### Consigne
Pouvez-vous recopier mot pour mot le passage de l'article sur le protocole NVMe qui commence à « Parmi les constructeurs » et se termine à « (Crédit : D.R.) » ?

### Extrait de page
>>>
Parmi les constructeurs offrant des solutions NVMe, dont HPE, IBM ou NetApp, Dell EMC a revu son offre d'entreprise VMAX, désormais dénommée PowerMax, pour y inclure le support du protocole Non Volatile Memory Express. (Crédit : D.R.)
Le protocole de communication NVMe pour Non volatile memory express, spécifiquement développé pour le stockage 100 % flash, bouscule l'industrie du stockage d'entreprise.
Parce qu'elles offrent des performances plus rapides et une plus grande densité par rapport aux protocoles existants, les solutions de stockage NVMe sont adaptées aux charges de travail très exigeantes comme l'analyse de données en temps réel, les plates-formes de trading en ligne et autres charges sensibles à la latence. Dans les systèmes 100 % flash, la spécification d'interface NVMe permet de réduire la surcharge logicielle entre les applications et le stockage. En général, les systèmes de stockage basés sur flash utilisent des liaisons SAS (Serial Attached SCSI) à partir de leur contrôleur mémoire pour communiquer avec le support flash. Or le SAS s'appuie sur l'ancien protocole SCSI, développé à l'origine pour des disques durs plus lents.
Le SCSI peut communiquer avec une mémoire flash, mais ce n'est pas idéal. « Pour lire et écrire sur un support flash, le SCSI suppose simplement que le support flash avec lequel il communique est un disque dur. Ce n'est pas très efficace quand le but est d'exploiter pleinement les performances du flash », explique Éric Burgener, vice-président de la recherche d'IDC spécialisé dans le stockage. A contrario, le NVMe est capable de tirer un meilleur parti de la latence des matrices 100 % flash - de l'ordre de la microseconde - et de supprimer le goulet d'étranglement SCSI. « Le NVMe a été développé spécialement pour la mémoire flash. Il ne supporte même pas les disques durs. Ce protocole est aussi beaucoup plus efficace parce qu'il fonctionne toujours de manière optimale pour lire et écrire en flash », ajoute Éric Burgener.
<<<
### Enregistrements fournis
>>>
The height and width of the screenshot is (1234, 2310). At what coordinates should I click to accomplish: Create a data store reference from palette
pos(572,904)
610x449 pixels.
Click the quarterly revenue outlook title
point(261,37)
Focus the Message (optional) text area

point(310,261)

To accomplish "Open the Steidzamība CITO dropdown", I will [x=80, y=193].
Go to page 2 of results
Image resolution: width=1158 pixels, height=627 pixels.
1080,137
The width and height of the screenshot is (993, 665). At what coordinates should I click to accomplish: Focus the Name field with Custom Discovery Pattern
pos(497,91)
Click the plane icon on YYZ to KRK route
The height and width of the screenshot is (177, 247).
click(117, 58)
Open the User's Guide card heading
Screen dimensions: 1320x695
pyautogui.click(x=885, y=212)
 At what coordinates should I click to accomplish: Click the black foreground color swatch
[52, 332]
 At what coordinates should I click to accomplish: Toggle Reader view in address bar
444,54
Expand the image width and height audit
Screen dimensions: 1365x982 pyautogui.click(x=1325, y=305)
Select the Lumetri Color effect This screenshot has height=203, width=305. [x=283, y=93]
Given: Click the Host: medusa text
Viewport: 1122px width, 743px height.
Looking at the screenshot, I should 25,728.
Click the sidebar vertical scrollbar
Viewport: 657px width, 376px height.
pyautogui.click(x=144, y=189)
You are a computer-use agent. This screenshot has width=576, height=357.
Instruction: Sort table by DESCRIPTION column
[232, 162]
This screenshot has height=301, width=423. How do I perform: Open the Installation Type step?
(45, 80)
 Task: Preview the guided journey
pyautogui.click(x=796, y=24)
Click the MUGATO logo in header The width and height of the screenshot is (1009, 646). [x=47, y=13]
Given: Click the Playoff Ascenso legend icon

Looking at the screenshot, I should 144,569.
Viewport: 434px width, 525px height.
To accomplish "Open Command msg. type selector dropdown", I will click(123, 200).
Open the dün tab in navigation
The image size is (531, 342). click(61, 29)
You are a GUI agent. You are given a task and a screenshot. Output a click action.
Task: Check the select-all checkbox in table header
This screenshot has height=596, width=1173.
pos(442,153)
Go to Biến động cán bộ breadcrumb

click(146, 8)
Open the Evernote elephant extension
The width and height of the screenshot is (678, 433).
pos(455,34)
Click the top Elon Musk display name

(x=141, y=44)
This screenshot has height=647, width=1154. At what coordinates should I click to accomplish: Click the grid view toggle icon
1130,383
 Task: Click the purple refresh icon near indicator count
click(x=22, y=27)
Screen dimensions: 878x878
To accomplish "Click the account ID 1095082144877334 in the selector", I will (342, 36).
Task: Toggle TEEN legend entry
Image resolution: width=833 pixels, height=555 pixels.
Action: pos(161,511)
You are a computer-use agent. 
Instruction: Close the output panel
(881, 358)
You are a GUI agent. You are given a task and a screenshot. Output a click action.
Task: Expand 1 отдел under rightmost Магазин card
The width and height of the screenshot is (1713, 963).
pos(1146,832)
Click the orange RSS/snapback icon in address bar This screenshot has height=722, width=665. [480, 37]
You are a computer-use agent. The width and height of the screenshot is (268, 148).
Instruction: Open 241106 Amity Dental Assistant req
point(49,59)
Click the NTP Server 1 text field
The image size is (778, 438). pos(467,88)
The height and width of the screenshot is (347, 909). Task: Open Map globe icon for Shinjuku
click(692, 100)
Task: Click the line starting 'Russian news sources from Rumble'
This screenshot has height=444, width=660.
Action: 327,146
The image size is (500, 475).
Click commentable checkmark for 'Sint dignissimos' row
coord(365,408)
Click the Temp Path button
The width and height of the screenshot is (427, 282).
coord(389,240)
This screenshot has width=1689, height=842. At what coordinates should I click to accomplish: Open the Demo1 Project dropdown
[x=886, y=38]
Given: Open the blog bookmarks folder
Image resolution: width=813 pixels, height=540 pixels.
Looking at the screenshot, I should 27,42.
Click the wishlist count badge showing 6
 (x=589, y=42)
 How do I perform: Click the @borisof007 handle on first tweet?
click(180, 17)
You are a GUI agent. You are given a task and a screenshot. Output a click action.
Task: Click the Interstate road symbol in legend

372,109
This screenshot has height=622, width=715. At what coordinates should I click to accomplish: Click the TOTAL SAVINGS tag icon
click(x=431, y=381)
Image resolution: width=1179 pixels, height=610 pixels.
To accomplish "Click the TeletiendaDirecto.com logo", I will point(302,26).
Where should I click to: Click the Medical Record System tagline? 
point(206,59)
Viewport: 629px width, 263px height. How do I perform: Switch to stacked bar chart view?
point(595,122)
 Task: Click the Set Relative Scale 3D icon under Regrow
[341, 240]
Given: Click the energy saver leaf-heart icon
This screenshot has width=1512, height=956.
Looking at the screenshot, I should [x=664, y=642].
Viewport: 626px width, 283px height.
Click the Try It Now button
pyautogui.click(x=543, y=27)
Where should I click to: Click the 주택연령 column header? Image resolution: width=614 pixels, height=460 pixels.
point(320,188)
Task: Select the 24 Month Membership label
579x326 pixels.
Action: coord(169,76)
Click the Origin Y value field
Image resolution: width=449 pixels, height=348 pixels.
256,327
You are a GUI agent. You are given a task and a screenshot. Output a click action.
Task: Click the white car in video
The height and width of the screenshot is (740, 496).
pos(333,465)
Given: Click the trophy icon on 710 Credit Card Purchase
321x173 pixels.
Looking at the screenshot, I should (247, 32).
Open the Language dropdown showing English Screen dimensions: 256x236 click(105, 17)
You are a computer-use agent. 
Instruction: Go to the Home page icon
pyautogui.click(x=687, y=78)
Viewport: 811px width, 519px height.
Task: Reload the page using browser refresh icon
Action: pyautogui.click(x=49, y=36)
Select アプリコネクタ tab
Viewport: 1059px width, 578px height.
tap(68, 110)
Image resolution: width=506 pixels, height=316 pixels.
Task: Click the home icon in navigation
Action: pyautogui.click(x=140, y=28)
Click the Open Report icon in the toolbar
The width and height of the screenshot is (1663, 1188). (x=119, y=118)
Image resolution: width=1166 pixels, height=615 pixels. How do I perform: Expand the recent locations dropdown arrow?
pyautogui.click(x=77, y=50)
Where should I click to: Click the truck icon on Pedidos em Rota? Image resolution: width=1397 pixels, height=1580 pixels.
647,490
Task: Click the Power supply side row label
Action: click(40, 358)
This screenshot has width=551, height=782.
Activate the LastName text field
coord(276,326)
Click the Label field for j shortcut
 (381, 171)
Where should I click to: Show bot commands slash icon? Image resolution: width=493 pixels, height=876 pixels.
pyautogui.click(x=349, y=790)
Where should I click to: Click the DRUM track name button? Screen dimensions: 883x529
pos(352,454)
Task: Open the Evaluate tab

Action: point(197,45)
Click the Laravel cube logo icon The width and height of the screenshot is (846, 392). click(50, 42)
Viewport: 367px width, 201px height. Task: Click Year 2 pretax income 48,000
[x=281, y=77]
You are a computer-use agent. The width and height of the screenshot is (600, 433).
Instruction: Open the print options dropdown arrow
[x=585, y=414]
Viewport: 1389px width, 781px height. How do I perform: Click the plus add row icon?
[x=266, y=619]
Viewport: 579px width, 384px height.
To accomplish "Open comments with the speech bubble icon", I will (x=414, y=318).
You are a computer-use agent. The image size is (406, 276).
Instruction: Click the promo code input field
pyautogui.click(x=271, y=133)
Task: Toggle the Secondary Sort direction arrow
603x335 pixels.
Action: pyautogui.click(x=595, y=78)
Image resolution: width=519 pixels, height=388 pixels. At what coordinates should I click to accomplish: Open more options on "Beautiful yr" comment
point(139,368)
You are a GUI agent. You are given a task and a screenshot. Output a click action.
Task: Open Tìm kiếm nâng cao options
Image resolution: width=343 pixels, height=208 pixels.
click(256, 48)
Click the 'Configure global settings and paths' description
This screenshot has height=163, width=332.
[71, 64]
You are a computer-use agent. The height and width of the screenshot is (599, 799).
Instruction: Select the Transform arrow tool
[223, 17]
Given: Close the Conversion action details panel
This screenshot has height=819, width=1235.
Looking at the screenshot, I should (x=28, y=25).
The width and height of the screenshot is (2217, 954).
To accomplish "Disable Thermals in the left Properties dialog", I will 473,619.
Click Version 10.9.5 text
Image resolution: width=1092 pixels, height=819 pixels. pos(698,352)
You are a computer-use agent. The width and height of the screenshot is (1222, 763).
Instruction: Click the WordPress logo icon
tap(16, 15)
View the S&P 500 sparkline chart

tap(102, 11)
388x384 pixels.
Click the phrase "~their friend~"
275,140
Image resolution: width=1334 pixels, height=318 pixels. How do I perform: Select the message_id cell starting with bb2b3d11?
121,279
<<<
### Corrigé
Parmi les constructeurs offrant des solutions NVMe, dont HPE, IBM ou NetApp, Dell EMC a revu son offre d'entreprise VMAX, désormais dénommée PowerMax, pour y inclure le support du protocole Non Volatile Memory Express. (Crédit : D.R.)